Exercise directions - In your copy, leave out the pictures; write out all the data exactly.

Stored records:
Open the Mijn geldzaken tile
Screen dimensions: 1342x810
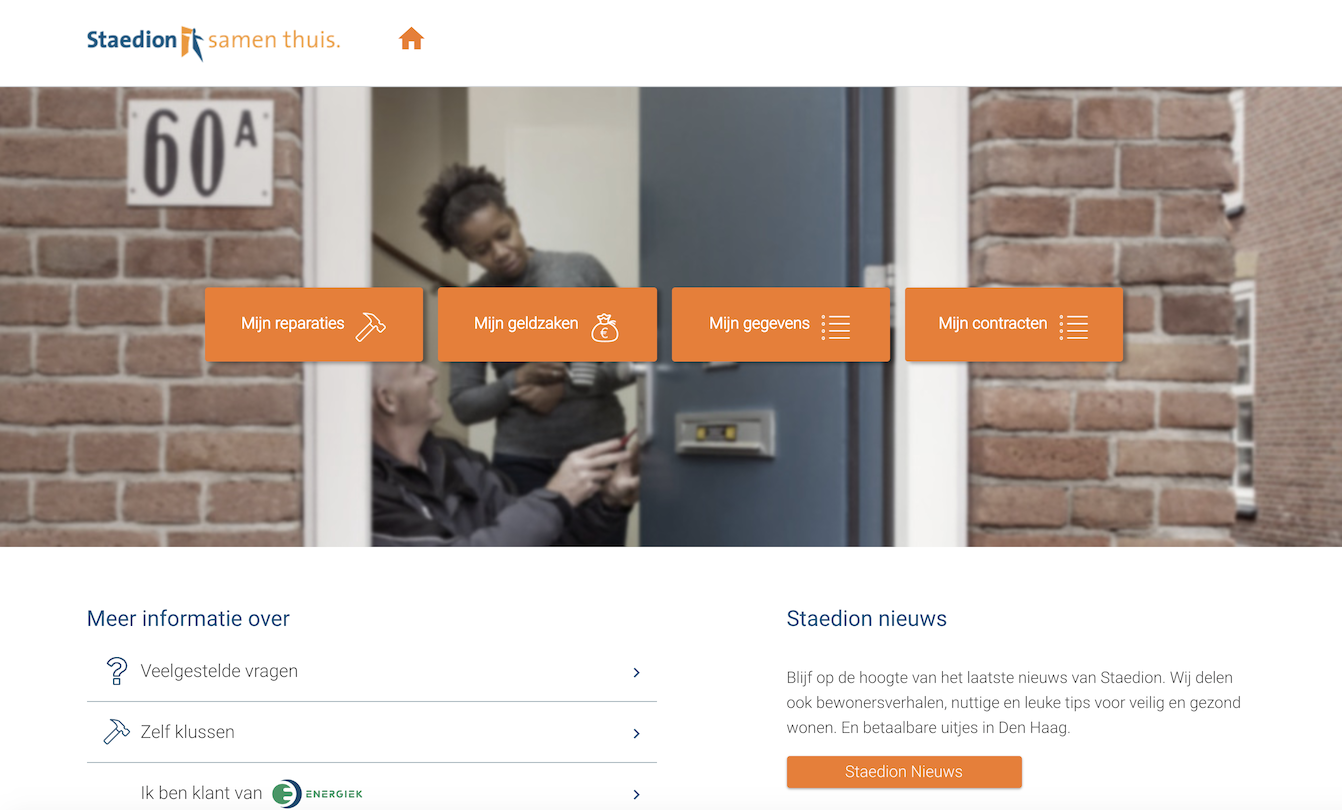click(x=547, y=324)
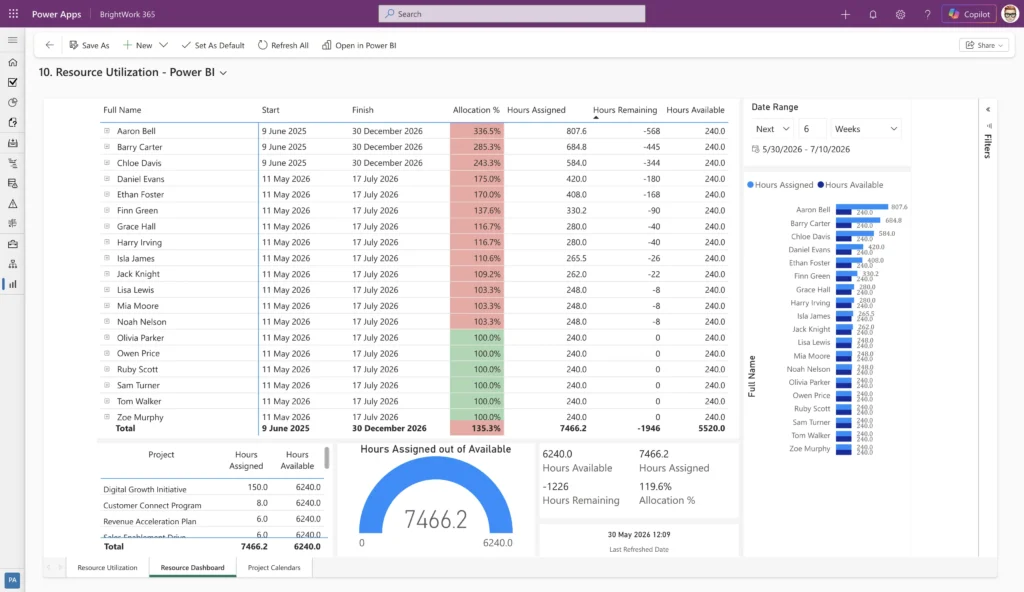1024x592 pixels.
Task: Select the reports chart icon in sidebar
Action: [x=12, y=284]
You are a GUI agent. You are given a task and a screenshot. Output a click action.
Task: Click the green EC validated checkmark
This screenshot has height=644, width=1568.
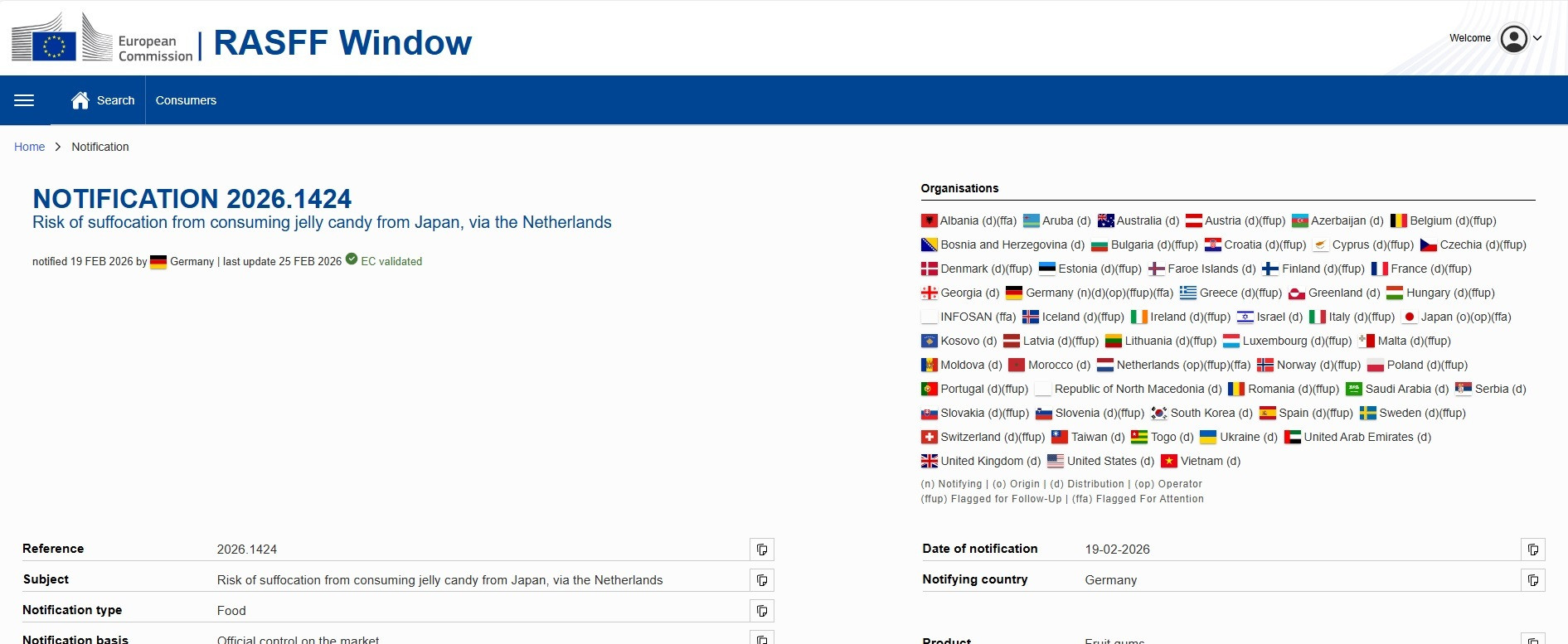352,259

Answer box -
Open the Mijn geldzaken tile
Screen dimensions: 1342x810
click(x=547, y=324)
1024x592 pixels.
Task: Select the reports chart icon in sidebar
Action: [x=12, y=284]
You are a GUI agent. You are given a task and a screenshot. Output a click action.
Task: Click the green EC validated checkmark
This screenshot has height=644, width=1568.
352,259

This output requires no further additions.